“It’s an honor to be elected to this position,” Kelly said. “It’s a flattering and humbling recognition by my colleagues, especially at this early stage of my career.”
Kelly began her three-year commitment to the national society in February. As a director of biological sciences, Kelly works with the society’s executive council. The group is developing an outreach program with the goal of bringing early career scientists into the society.
“We are a very inclusive organization and we’d like to grow the society across multiple disciplines for any and all types of microscopy enthusiasts,” Kelly said. “We’re also working to bring more young scientists into the society.
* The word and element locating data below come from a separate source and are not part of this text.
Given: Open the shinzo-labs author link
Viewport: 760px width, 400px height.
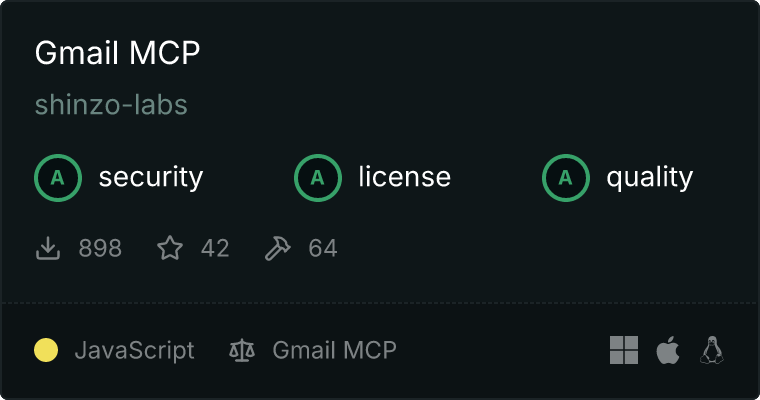Looking at the screenshot, I should coord(111,104).
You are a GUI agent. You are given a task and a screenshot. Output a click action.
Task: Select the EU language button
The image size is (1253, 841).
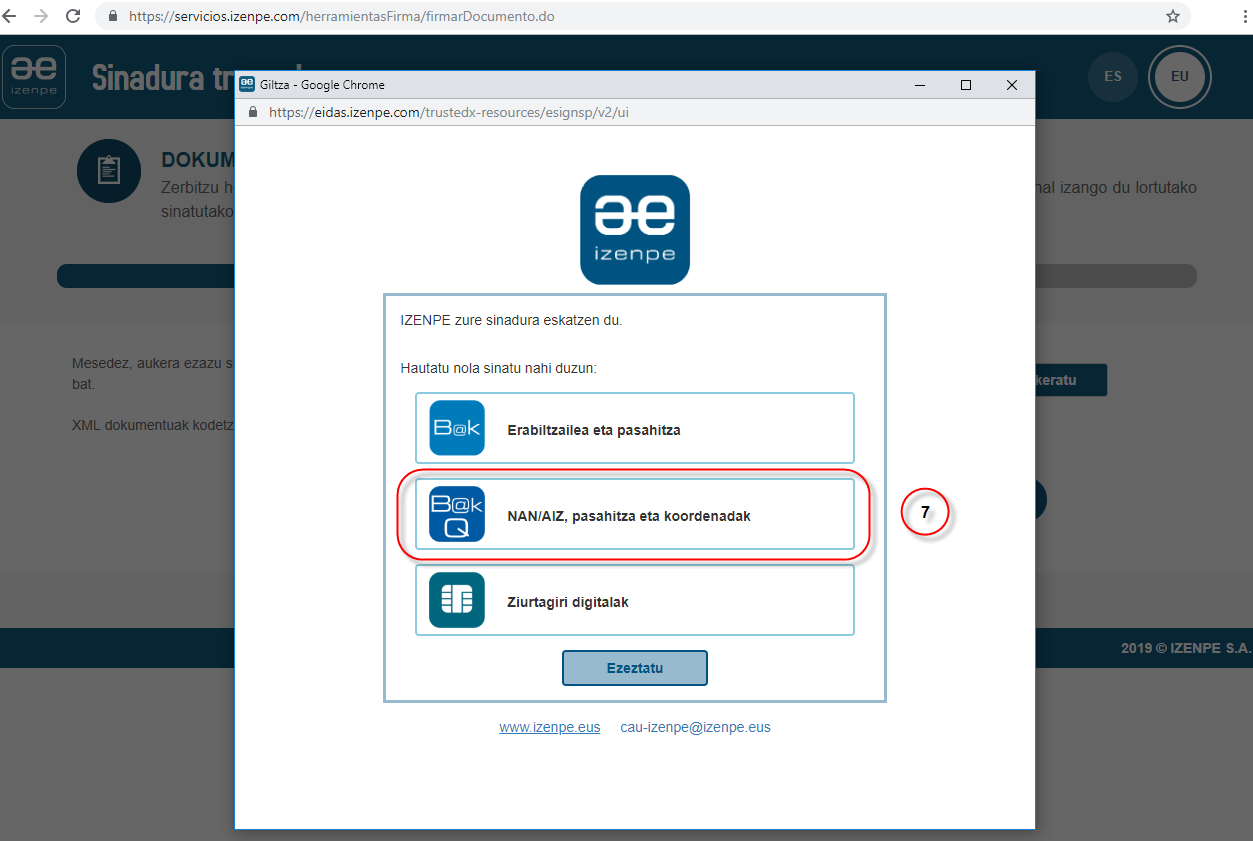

It’s great to see students get the research bug, especially when they’re part of an organization that can encourage their excitement by pairing them to mentors and providing a forum where they can present their own work.”
The society will celebrate its 75th anniversary this November. Kelly will help chair a session on three-dimensional microscopy at the society’s annual meeting. Established in 1942 to support the interests of electron microscopy, the society has expanded its purview to include, “the promotion and advancement of techniques and applications of microscopy and microanalysis in all relevant scientific disciplines,” according to the society’s website.
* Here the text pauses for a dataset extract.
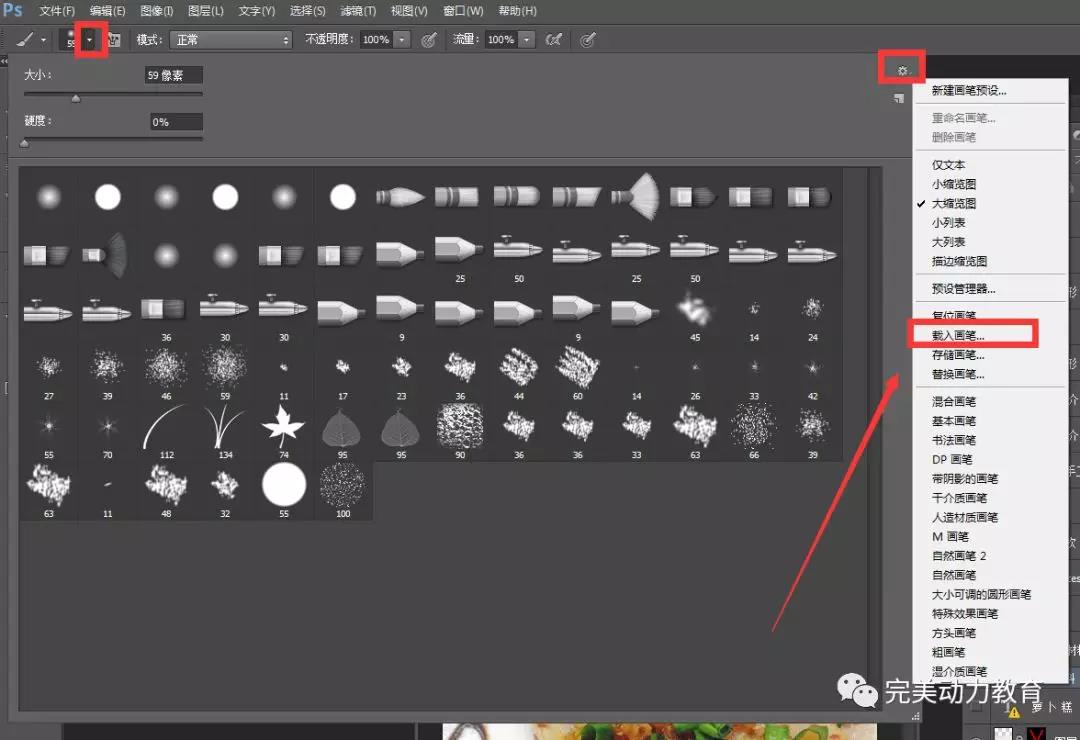Click the create new preset icon below gear
1080x740 pixels.
[899, 98]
Kelly’s own research program aligns with the mission of the society.
A structural biologist, Kelly works to develop and improve imaging techniques to better study molecular mechanisms in life-sustaining processes. She has partnered with virologists and cancer biologists, as well as with members of private industry, to invent and adapt new technology to better image viruses, cancers, and early processes in cell development.
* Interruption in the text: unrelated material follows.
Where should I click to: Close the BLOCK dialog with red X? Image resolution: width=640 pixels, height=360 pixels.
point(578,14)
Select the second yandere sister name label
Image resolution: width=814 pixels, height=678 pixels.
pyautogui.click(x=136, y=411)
“The society provides the invaluable resource of other scientists,” said Kelly, who is also an assistant professor of biological sciences at Virginia Tech’s College of Science. “The shared tool of microscopy brings together researchers from drastically different fields. Our varied views can help focus individual research goals, while still prepping the stage for unique collaborations.”
Following in her mentor’s steps, a graduate student training in Kelly’s laboratory has also earned a leadership position in the Microscopy Society of America.
Cameron Varano, a third-year doctoral student in Virginia Tech’s translational biology, medicine, and health program from Winchester Virginia, was recently named as the secretary of the society’s student council, and will co-chair the society’s inaugural pre-meeting congress for students, postdoctoral associates, and early career professionals.
“Last year, I attended the annual conference, and the opportunity to meet and interact with scientists all interested in microscopy was invaluable,” said Varano, who earned her undergraduate degree from Virginia Tech in 2009 and joined Kelly’s laboratory in 2015. “I’m excited to be a part of the student council, particularly given the huge investment the society makes in students and early career scientists.”
Kelly says she is proud of Varano, and she hopes other students will become more active in the society.
“Our hope is that the society will continue to grow, not only in numbers of members but also in numbers of scientific partnerships,” Kelly said. “We don’t need a microscope to see how working together benefits science.”